Very large repository size and rapid repository growth is often due to SSIS logging. To see if SSIS logging is enabled, edit your project and look to see if the Enable SSIS logging box is checked:
SSIS logging creates extremely detailed logs of the SSIS transfer process which can be useful in some advanced troubleshooting situations. However, we strongly recommend that you disable this option unless there is a pressing need to turn it on. The reason for this is that executing a single table only once can add hundreds or thousands of rows in the project repository database.
If this option is turned on in your project, SSIS logs probably consititute a majority of your project repository's memory footprint on your hard disc, and we recommend turning it off. After you uncheck this option, you will need to re-deploy any table in your project that uses SSIS for data transfer in order to fully commit the change.
SSIS log records are stored in the table "sysssislog" in your project repository database. This is a database system table that will not show up in your project or in the the repository database's list of tables when viewed in SQL Server Management Studio. Unless you have a specific reason to keep these logs, it should be safe to remove them as they are not used in the Data Discovery Hub.
In order to remove the logs, open up SSMS and run the query
TRUNCATE TABLE sysssislog
against your project repository.
The project repository contains a record of every version of every project you have ever created. Over the years, this can eventually cause the repository database to grow.

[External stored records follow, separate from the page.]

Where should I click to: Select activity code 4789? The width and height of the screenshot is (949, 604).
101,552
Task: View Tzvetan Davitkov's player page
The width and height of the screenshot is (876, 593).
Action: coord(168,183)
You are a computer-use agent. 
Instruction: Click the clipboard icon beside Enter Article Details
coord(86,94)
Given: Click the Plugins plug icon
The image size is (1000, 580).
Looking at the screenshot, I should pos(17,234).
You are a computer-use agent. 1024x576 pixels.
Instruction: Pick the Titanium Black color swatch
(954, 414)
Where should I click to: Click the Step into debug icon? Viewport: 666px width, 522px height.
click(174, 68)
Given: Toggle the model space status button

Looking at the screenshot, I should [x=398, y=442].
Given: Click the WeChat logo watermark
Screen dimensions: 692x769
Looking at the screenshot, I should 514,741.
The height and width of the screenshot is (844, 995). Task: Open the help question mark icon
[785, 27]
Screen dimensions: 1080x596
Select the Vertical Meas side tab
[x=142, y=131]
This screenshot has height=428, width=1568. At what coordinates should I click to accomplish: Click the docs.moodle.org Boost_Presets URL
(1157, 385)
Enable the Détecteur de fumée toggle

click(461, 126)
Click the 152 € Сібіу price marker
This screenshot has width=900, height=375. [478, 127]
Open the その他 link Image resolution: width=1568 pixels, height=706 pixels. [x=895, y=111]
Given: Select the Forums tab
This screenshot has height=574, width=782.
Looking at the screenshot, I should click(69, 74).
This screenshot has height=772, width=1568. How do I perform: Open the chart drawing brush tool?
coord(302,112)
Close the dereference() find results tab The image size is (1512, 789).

However, it's not always necessary to keep very old versions of the project easily accessible, and archiving these records can save disc space.
To archive your old repository, export all of your current projects and make a backup of your repository database. Then, drop your repository database and re-create a new version of the repository through the Data Discovery Hub UI. Finally, import your projects into the new repository.
Note that if you are using multiple environments, you will need to reconfigure your environment settings in your new repository.
While the new repository takes up much less space on the disc, and certain functions may run faster, accessing older versions of your project will become more challenging after archiving the old repository. To restore to an earlier version, you would need to restore the archived database under a new name, open the version you want, export the project, and import it into your new repository. However, if restoring older versions is usually relatively uncommon, this trade off may be worth considering.